Wednesday, April 13, 2011


Why I am not horrified by the TSA search

(We've now had more that 24 hours of delighted, hour-topping broadcast outrage over a little girl getting a secondary pat-down in an airport. Perhaps if these drama school drop-outs had spent a little time in the trenches before they became anchorpeople, they'd have covered a few stories like this one. In which, I would note in hindsight, it appears that the chief investigator and I were having a contest to see who could be more dry.)

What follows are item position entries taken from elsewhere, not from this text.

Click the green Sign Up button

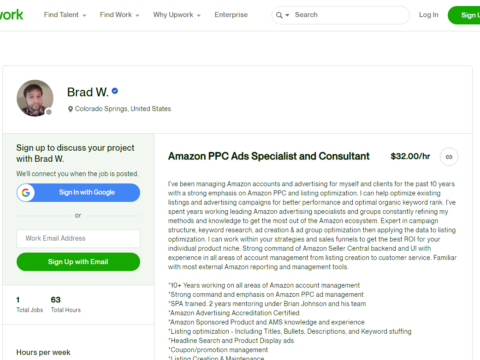coord(464,15)

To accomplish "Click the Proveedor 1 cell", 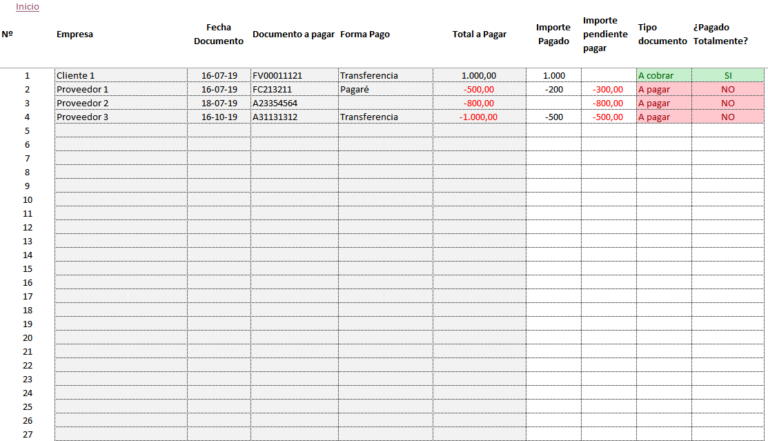I will pyautogui.click(x=83, y=90).
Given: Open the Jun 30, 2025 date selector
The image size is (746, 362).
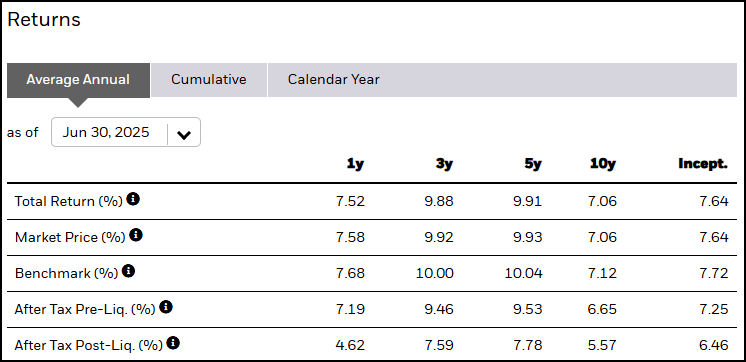Looking at the screenshot, I should 126,132.
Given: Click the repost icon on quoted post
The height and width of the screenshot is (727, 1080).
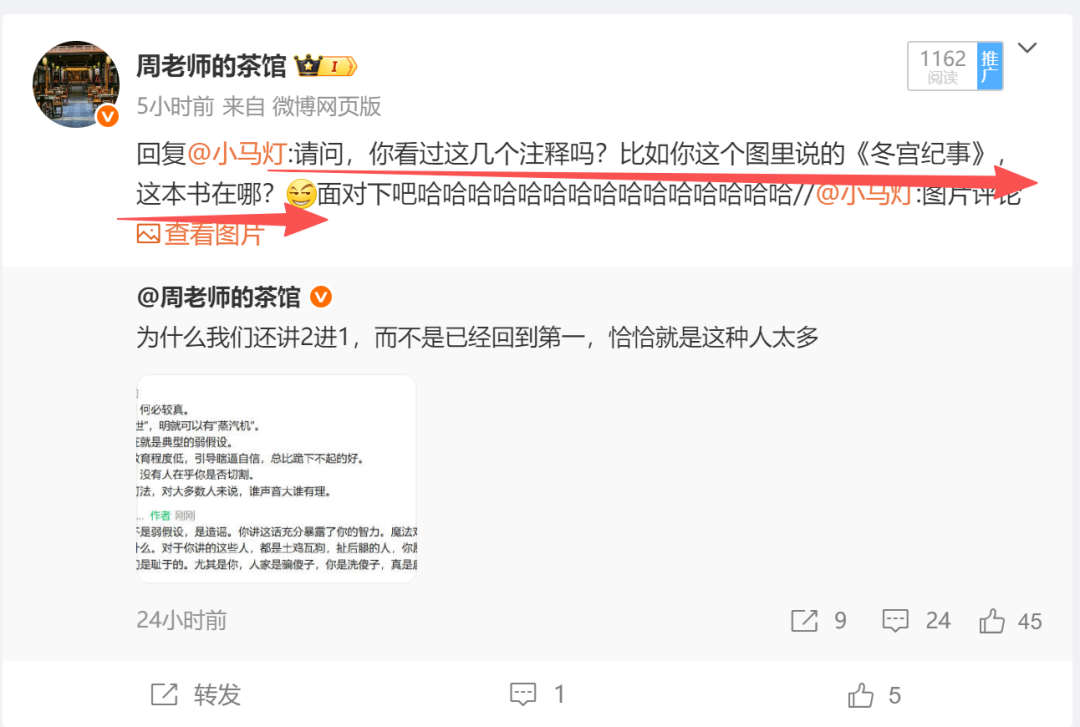Looking at the screenshot, I should click(804, 621).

Press-Republican, Plattsburgh NY
Wednesday, March 18, 1992

By Mike Peterson
Staff Writer

ROUSES POINT - An arrest at Champlain last week led to the disruption of a smuggling ring that encompassed three continents and a half-dozen countries, as U.S. Customs inspectors and the New York State Police combined to foil the importation of a shipment of nearly pure heroin.
   The initial arrest came March 11, when Alex Afful, 34, a citizen of Ghana living in Montreal, attempted to cross the border at Champlain with his three-year-old daughter According to Customs Service Special Agent in Charge John O’Hara, a routine computer check turned up Afful's name as a possible drug smuggler, and he was brought over to the customs shed for a secondary inspection
   There, a customs inspector discovered a stuffed toy dinosaur that had been re-sewed on one seam, which he then inspected more closely and finally opened, revealing heroin in the form of 89 hard-packed, tape-wrapped cylinders the thickness of a thumb, which had been put into condoms and tied off with dental floss. A search of the child turned up 10 more condoms of heroin, secreted in her snow boots.
   When the drugs were found on his daughter, Afful confessed that he was bringing the heroin into the country, and that he had previously carried the drug into Canada from Ghana by ingesting 101 condoms of the drug, which had originated in Thailand.
   By the time it arrived in Montreal, the drug had passed through Afful’s system and he was reluctant to re-swallow the condoms for the trip to New York City He was reluctant to do so, drug investigators said, because he had been sick the first time and the prospect was less appetizing on this leg of the journey.
   Accordingly, he devised the alternate stratagem of using the toy and the child's boots.
   Customs officers and troopers, realizing they had only 99 of Afful's reported 101 condoms of the drug, took him to CVPH Medical Center, where he was inspected by physicians who found no solid indication of more condoms. However, after enemas, Afful passed an additional condom.
   After further observation, it was decided that no more remained, and he was taken from the hospital.
    Afful’s daughter was returned to the custody of her mother in Montreal.
   Faced with the realities of his situation. Afful was persuaded to cooperate with authorities and called his contact in New York City, offering a police-provided false explanation for the delay of several days in his scheduled arrival. He was told to drive to Albany, where he met with Toure Daboya, 20, and Lakazo Ouro-Adohi, 22, citizens of Togo living in the Bronx. The two Togoans were arrested and. in turn, led officials to Judith Adarikor, a citizen of Ghana living in Yonkers, who was described as a central figure in the West African drug-smuggling ring.
   A search of Adarikor's residence turned up more drugs, as well as between $15,000 and $20,000 in cash She was arrested Monday night.
   All four face federal charges of possession of heroin, O'Hara said State charges may also be brought, he said, unless the strength and severity of the federal charges suggest that state prosecution would be superfluous.
   O'Hara described the border arrest as a combination of good investigative work and good fortune, since it would have been extremely difficult to intercept Afful once he cleared the border and reached New York City, his original destination
   Officials set the value of the heroin, which would have been diluted eight to 10 times to reach the appropriate potency for street use, at $1 million. Afful was paid $5,000 when he picked up the drug in London and was to have been paid an additional $5,000 upon delivery. A good monthly wage in Ghana is $50, O’Hara said.
   While Afful faces up to 40 years in prison, his arrest and subsequent trip to CVPH may have saved his life.
   "When they removed that last condom from him, it had started to rupture," O'Hara said. "The dental floss was gone and the condom was starting to go."
   Had that happened even at the hospital, chances of saving the man were slim, O'Hara said. "We estimate this stuff is about 90-percent pure; he probably wouldn't have lasted more than a minute," O'Hara said. "Apparently, he didn't know the danger of it, or didn't think it was that significant. We were concerned about his health, but then again, too, we wouldn't have been able to make the convoy (to Albany) if he were dead.” 

2 comments:

ronnie said...

I've been away and missed the hysterical outrage in response to the incident (I can only imagine). Having said that, while the case you cite is a particularly appalling one, I've read so many pathetic accounts of drugs being smuggled in infants' diapers I thought it was taught in Smuggling 101.

(Would have been interesting to see what the conversation would have sounded like - or if there even would have been one - if the child had been accompanying an Islamic family in "traditional Muslim dress"...)

Mike said...

There would have been none. Except maybe wondering why the child wasn't immediately put up for adoption when they failed the preliminary check.